When the fertilisation of the bird's ovum has taken place within the mother's body, we find in the lens-shaped stem-cell the progress of flat, discoid segmentation (Figure 1.57). First two equal segmentation-cells (A) are formed from the ovum. These divide into four (B), then into eight, sixteen (C), thirty-two, sixty-four, and so on. The cleavage of the cells is always preceded by a division of their nuclei. The cleavage surfaces between the segmentation-cells appear at the free surface of the tread as clefts. The first two divisions are vertical to each other, in the form of a cross (B). Then there are two more divisions, which cut the former at an angle of forty-five degrees. The tread, which thus becomes the germinal disk, now has the appearance of an eight-rayed star. A circular cleavage next taking place round the middle, the eight triangular cells divide into sixteen, of which eight are in the middle and eight distributed around (C). Afterwards circular clefts and radial clefts, directed towards the centre, alternate more or less irregularly (D, E). In most of the amniotes the formation of concentric and radial clefts is irregular from the very first; and so also in the hen's egg. But the final outcome of the cleavage-process is once more the formation of a large number of small cells of a similar nature. As in the case of the fish-ovum, these segmentation-cells form a round, lens-shaped disk, which corresponds to the morula, and is embedded in a small depression of the white yelk. Between the lens-shaped disk of the morula-cells and the underlying white yelk a small cavity is now formed by the accumulation of fluid, as in the fishes. Thus we get the peculiar and not easily recognisable blastula of the bird (Figure 1.58). The small segmentation-cavity (fh) is very flat and much compressed. The upper or dorsal wall (dw) is formed of a single layer of clear, distinctly separated cells; this corresponds to the upper or animal hemisphere of the triton-blastula (Figure 1.45). The lower or ventral wall of the flat dividing space (vw) is made up of larger and darker segmentation-cells; it corresponds to the lower or vegetal hemisphere of the blastula of the water-salamander (Figure 1.45 dz). The nuclei of the yelk-cells, which are in this case especially numerous at the edge of the lens-shaped blastula, travel into the white yelk, increase by cleavage, and contribute even to the further growth of the germinal disk by furnishing it with food-stuff.

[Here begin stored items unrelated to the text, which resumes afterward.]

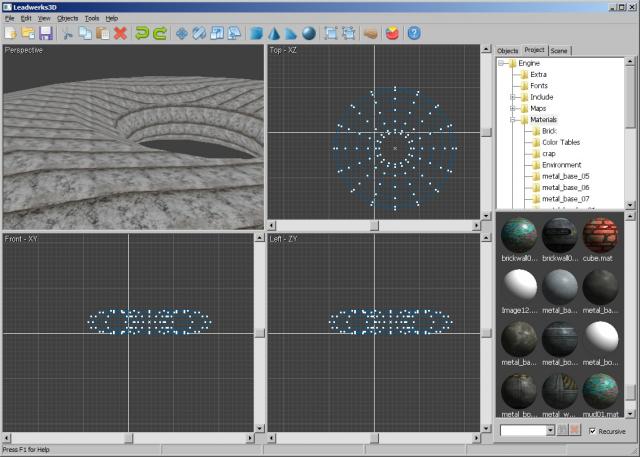Open the material filter dropdown
The height and width of the screenshot is (457, 640).
[x=549, y=430]
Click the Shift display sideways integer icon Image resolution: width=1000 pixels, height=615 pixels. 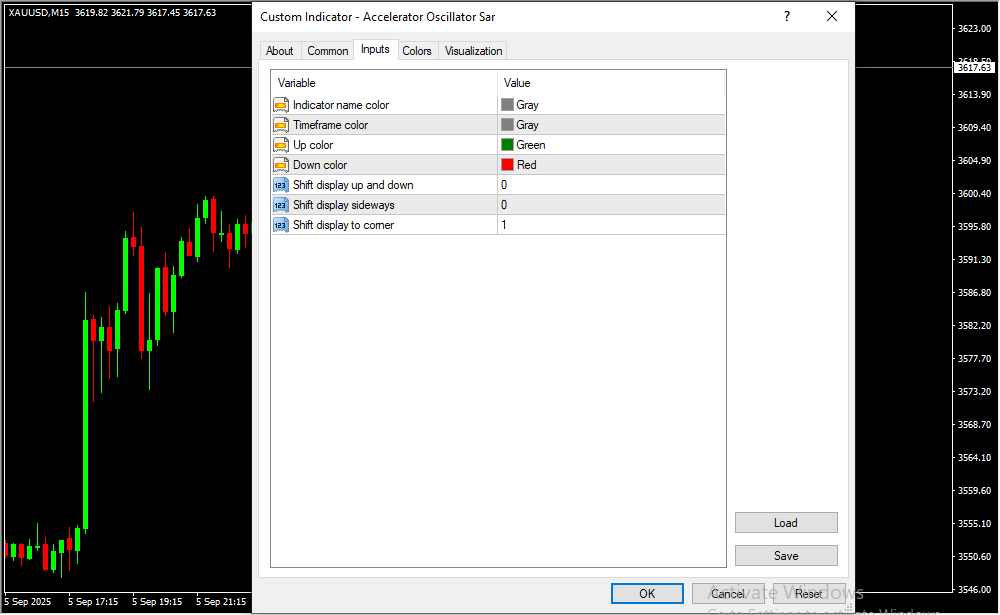[281, 205]
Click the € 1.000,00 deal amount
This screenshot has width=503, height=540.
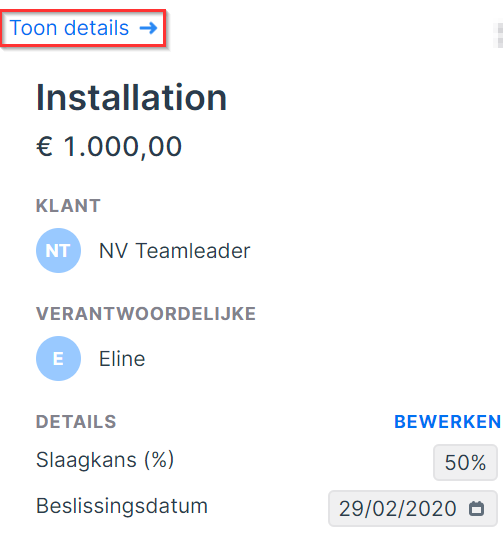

(FIGURE 1.57. Diagram of discoid segmentation in the bird's ovum (magnified about ten times). Only the formative yelk (the tread) is shown in these six figures (A to F), because cleavage only takes place in this. The much larger food-yelk, which does not share in the cleavage, is left out and merely indicated by the dark ring without.)

The invagination or the folding inwards of the bird-blastula takes place in this case also at the hinder pole of the subsequent chief axis, in the middle of the hind border of the round germinal disk (Figure 1.59 s). At this spot we have the most brisk cleavage of the cells; hence the cells are more numerous and smaller here than in the fore-half of the germinal disk. The border-swelling or thick edge of the disk is less clear but whiter behind, and is more sharply separated from contiguous parts. In the middle of its hind border there is a white, crescent-shaped groove—Koller's sickle-groove (Fig 1.59 s); a small projecting process in the centre of it is called the sickle-knob (sk). This important cleft is the primitive mouth, which was described for a long time as the "primitive groove." If we make a vertical section through this part, we see that a flat and broad cleft stretches under the germinal disk forwards from the primitive mouth; this is the primitive gut (Figure 1.60 ud). Its roof or dorsal wall is formed by the folded upper part of the blastula, and its floor or ventral wall by the white yelk (wd), in which a number of yelk-nuclei (dk) are distributed. There is a brisk multiplication of these at the edge of the germinal disk, especially in the neighbourhood of the sickle-shaped primitive mouth.